TASK TO CARRY OUT: Reproduce verbatim the items starting at the line that contains "Open comments via the speech bubble icon" and ending at the line that contains "point(1293,154)", including both of those lines.

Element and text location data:
___

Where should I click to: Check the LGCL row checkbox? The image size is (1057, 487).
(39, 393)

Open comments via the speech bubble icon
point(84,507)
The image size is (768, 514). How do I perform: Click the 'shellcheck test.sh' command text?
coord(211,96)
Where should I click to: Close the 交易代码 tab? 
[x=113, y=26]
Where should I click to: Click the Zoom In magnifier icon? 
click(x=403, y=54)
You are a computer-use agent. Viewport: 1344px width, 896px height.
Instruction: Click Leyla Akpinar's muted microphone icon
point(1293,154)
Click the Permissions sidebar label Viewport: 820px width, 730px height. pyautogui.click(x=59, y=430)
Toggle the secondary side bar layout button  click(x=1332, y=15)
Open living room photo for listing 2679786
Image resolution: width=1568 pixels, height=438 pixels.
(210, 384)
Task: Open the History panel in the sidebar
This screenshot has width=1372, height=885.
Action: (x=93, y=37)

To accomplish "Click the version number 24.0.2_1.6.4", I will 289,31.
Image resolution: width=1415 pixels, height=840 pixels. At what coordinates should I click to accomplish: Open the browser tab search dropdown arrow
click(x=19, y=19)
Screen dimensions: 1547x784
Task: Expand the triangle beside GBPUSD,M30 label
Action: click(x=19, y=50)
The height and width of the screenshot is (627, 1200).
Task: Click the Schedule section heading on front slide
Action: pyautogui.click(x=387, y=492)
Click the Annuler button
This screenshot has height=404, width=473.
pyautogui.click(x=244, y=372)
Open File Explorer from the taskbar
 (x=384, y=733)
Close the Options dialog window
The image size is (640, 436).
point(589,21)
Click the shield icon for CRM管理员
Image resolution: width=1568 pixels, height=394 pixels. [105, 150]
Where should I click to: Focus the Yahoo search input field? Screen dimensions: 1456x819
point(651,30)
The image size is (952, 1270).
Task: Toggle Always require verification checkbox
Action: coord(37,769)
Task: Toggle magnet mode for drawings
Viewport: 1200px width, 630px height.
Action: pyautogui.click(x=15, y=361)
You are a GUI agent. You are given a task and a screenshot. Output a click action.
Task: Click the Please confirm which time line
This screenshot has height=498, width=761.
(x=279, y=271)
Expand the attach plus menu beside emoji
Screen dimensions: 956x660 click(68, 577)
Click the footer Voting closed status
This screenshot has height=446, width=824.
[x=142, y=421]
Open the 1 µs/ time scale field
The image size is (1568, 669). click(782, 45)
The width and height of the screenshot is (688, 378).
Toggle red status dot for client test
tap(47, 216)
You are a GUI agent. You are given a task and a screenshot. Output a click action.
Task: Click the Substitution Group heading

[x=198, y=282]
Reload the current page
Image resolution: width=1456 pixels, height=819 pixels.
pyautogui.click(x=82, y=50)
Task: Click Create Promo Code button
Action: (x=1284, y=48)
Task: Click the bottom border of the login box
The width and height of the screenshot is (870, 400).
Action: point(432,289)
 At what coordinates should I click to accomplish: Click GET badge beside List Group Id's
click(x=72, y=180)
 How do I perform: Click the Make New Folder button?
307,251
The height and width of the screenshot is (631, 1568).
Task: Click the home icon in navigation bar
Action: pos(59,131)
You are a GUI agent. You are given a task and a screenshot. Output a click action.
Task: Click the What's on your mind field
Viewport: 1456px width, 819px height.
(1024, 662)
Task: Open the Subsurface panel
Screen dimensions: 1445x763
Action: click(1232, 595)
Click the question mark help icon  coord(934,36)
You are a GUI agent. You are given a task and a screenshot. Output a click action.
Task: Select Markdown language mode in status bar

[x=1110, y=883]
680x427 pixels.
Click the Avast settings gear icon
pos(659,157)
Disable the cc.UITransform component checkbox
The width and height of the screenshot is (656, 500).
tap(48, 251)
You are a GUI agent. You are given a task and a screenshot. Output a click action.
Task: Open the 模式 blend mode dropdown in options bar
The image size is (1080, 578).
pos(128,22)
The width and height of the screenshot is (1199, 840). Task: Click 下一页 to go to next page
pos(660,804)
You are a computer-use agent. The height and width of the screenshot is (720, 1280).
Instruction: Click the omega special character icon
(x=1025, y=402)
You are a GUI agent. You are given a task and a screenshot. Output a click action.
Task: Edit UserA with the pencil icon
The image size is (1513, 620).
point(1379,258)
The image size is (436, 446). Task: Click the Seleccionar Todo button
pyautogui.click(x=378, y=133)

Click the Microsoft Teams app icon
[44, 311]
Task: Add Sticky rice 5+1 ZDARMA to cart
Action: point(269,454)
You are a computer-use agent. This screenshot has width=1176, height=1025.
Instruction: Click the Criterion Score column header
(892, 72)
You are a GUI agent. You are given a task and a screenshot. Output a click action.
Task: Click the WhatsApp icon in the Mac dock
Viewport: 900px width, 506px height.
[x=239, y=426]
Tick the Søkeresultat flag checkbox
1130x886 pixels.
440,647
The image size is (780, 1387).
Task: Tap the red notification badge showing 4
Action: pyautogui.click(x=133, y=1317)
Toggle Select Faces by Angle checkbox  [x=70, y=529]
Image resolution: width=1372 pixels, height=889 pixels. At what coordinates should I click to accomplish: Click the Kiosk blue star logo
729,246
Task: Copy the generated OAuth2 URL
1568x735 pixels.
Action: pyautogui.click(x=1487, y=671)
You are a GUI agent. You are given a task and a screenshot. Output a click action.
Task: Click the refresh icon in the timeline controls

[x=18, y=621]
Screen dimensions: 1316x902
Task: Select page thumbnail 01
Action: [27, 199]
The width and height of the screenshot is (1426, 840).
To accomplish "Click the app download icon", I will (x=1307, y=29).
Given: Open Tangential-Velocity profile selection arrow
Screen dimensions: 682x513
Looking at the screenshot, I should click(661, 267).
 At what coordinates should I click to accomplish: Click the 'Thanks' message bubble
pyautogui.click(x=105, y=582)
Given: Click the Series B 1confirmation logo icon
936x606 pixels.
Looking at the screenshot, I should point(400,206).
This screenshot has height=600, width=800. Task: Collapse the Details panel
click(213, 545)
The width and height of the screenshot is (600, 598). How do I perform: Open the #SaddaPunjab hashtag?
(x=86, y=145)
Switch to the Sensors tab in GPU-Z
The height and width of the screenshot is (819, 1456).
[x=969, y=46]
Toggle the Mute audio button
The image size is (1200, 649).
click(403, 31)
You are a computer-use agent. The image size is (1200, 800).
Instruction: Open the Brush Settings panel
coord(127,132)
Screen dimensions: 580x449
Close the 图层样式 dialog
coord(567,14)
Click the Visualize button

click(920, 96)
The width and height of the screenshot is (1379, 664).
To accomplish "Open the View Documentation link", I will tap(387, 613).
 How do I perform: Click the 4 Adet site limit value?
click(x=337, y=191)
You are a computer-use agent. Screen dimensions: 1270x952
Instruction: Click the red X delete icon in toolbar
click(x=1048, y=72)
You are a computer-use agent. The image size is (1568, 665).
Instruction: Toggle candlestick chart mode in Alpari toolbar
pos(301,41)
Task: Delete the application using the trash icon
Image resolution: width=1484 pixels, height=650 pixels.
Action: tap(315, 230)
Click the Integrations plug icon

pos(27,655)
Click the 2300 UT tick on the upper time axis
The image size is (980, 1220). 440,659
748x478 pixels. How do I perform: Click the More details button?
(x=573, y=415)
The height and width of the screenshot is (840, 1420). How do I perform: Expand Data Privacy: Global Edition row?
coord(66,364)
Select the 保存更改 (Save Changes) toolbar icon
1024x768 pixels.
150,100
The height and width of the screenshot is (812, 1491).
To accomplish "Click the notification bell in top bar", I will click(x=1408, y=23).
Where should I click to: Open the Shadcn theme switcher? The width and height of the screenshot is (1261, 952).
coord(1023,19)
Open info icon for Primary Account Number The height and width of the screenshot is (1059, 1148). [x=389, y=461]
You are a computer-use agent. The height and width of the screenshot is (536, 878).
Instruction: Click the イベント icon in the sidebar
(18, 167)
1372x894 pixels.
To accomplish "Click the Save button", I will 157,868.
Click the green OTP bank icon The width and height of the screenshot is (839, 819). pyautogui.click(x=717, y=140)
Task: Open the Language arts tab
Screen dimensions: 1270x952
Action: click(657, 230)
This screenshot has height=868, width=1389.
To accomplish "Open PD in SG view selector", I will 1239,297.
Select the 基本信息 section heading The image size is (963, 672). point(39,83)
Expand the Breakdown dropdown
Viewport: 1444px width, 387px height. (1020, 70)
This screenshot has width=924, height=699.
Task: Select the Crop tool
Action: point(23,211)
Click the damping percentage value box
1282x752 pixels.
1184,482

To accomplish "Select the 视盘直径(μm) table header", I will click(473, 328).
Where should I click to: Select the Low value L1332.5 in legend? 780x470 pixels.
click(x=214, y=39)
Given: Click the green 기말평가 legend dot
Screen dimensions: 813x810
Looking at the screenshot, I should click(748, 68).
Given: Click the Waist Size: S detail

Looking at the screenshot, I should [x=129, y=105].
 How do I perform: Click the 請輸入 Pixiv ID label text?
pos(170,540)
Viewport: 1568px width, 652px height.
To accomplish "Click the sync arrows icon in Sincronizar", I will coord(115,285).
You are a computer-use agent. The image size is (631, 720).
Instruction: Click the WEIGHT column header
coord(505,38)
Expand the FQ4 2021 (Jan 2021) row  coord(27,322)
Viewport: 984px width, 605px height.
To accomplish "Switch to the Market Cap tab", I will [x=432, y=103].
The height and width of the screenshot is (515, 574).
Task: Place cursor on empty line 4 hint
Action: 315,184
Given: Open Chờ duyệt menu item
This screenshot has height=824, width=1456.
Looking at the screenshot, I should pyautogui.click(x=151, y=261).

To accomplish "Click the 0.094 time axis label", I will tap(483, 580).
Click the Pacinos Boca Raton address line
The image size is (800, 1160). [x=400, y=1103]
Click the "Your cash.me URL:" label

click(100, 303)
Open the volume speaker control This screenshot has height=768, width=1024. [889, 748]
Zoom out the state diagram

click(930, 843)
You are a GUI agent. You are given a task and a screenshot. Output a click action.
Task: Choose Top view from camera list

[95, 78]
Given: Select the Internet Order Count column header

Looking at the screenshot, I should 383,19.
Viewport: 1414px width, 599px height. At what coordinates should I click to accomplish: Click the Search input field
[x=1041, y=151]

___

ANSWER IN FULL:
Open comments via the speech bubble icon
point(84,507)
The image size is (768, 514). How do I perform: Click the 'shellcheck test.sh' command text?
coord(211,96)
Where should I click to: Close the 交易代码 tab? 
[x=113, y=26]
Where should I click to: Click the Zoom In magnifier icon? 
click(x=403, y=54)
You are a computer-use agent. Viewport: 1344px width, 896px height.
Instruction: Click Leyla Akpinar's muted microphone icon
point(1293,154)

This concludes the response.